Varanasi Municipal Corporation has denied that manual scavenging does not exists there and that they do not need to rehabilitate it. According to the 2014 Act, the government was supposed to identify people engaged in manual scavenging and honorable rehabilitate them. Through this note, I am asking a few things and hope authorities will respond to it and act on it.

  1. If manual scavenging is absolutely abolished in Varanasi then where are the people who were engaged in it ? How many of them have been rehabilitated by the government. Is there any record of related to their honorable rehabilitation?
  2. Can the government inform us the exact number of Hellas, Rawats, Bansfors, Doms, Halalkhors are living in Varanasi. They are living in slums, in the outskirts and what is the status of their citizenship? Do they have right to vote and identity cards etc.
  3. If Varanasi is Manual scavenging free then I want to ask how many areas are covered under the sewage system. If the entire city is not covered under the sewage system then what happens to the other areas outside the sewage areas. Can we get some data regarding the same?  Who clean the sewage lines in Varanasi? Does the municipality has any record of people being killed during cleaning process. If yes, how many and what was the compensation. Does the Corporation know that Sewage workers too come under the manual scavenging act after the definition was broadened?
  4. There is a fact that most of Varanasi is not covered under Sewage system and hence people have made septic tanks and pit latrines which are cleaned by the people from these communities we have mentioned above. According to the Elimination of Manual Scavenging Act 2013, cleaning the septic tanks or pits etc too falls under the category of manual scavenging. Hence, we would like to know the exact number of persons engaged in this work and what action the municipal corporation plan to take in this regard? What will be your rehabilitation policy for these communities?
  5. Doms are on the verge of eviction from Madudih and Sunderpur areas. There is a threat. They have not got any alternative place to live. None of them have identity cards and other facilities which government should have provided to them. We demand immediate action in this regard.
  6. There is manual scavenging prevalent in Varanasi even according to old pattern of carrying nightsoil in buckets and baskets. When will government identity the exact number of people and rehabilitate them. Will it take action against people who are compelling people into it.
  7. What is number of people employed by Varanasi Municipal Corporation ? How many of them hail from the manual scavenging communities? Are there any Hellas, Halalkhors and Doms in any of the Corporation’s public work ? If not then why? Which communities are ‘technically’ recruited for ‘sanitation work’ in the corporation?

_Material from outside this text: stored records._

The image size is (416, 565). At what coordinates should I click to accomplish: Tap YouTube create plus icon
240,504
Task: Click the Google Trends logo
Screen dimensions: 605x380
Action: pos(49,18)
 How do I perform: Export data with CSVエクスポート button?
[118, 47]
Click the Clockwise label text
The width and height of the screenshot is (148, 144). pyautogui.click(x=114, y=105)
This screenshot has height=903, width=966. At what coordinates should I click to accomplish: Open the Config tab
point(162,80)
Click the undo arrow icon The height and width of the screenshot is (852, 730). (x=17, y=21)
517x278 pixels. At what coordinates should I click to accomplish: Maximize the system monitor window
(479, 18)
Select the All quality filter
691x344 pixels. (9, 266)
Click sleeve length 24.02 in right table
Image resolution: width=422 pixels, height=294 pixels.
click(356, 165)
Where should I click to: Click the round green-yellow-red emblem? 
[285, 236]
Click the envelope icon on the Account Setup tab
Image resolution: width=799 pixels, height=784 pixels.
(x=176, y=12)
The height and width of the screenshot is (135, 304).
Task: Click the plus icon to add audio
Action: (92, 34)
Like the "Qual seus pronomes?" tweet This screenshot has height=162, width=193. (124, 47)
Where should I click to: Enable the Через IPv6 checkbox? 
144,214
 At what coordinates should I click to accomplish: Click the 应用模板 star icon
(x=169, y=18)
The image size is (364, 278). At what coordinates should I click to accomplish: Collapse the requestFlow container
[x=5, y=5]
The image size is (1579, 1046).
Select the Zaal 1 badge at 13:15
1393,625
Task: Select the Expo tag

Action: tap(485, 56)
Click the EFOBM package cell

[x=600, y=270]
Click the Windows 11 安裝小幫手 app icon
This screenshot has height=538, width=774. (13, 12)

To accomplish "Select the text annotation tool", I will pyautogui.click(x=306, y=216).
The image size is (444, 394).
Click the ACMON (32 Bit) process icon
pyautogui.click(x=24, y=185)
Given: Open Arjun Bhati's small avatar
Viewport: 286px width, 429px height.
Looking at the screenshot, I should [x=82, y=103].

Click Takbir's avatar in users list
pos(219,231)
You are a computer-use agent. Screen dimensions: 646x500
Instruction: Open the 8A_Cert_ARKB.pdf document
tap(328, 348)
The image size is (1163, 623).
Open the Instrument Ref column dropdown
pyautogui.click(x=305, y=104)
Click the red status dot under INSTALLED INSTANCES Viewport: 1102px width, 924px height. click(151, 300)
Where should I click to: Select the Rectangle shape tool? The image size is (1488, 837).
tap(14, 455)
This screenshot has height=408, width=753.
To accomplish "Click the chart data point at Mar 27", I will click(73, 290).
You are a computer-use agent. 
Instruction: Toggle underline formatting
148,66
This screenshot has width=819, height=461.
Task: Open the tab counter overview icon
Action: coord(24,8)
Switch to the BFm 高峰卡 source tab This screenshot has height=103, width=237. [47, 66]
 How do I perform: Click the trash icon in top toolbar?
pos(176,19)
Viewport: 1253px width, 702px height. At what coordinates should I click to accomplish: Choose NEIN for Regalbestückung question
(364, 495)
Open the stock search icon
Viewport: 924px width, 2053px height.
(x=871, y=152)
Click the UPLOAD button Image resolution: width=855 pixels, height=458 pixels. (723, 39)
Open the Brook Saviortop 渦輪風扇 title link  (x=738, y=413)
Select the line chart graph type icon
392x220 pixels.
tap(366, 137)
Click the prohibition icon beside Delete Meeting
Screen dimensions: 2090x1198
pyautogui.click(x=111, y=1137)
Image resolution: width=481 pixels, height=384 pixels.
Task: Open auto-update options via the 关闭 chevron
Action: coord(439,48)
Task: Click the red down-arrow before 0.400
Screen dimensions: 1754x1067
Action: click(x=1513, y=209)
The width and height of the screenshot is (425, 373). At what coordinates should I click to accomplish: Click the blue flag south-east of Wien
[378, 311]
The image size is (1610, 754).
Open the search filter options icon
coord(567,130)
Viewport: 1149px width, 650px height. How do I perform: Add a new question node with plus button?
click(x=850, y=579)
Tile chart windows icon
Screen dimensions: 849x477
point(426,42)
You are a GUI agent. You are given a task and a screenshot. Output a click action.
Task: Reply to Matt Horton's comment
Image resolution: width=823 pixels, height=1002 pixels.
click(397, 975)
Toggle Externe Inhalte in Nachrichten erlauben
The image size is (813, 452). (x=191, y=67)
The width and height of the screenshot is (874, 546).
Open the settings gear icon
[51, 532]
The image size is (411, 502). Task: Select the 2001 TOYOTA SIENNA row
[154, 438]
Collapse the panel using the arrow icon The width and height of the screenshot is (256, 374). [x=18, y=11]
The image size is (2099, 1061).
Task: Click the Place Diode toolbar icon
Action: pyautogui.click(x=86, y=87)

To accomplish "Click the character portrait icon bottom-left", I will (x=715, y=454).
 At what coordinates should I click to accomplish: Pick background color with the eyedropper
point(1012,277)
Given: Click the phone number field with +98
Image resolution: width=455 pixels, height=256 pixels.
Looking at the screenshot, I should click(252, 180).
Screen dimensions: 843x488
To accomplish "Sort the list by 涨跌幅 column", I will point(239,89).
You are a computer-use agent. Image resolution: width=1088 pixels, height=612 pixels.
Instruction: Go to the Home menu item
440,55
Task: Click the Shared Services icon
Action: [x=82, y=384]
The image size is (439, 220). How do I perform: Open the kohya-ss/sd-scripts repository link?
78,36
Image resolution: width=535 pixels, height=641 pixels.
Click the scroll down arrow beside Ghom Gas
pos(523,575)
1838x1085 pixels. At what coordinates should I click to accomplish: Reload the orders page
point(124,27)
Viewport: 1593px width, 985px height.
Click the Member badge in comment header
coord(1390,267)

These questions came in my mind when I glanced through government information that no manual scavenging exists in Varanasi. Social activists, organisations as well as media had no clue about it which is more than shameful. I was determined about it that it exists as the above mentioned questions were there in my mind. Being an old city, Varanasi could not have changed over night to become Scavenging free. Hence, I had send a team to investigate the matter and visit these busties who reported to me about septic tanks cleaning. None was clear about the manual scavenging act which includes all these practices into the definition of manual scavenging.  That apart, all these people I mentioned spoke to me and as well as in the Conference called by the National Commission for Women on March 10th in Varanasi. Later, I visited the Manduadih basti and have recorded the statements of the people. Right now, we hope that Uttar Pradesh government will take immediate action on it and not through denying the very existence of it but by the honourable rehabilitation of the people and fix accountability of the officials who have no clue about it.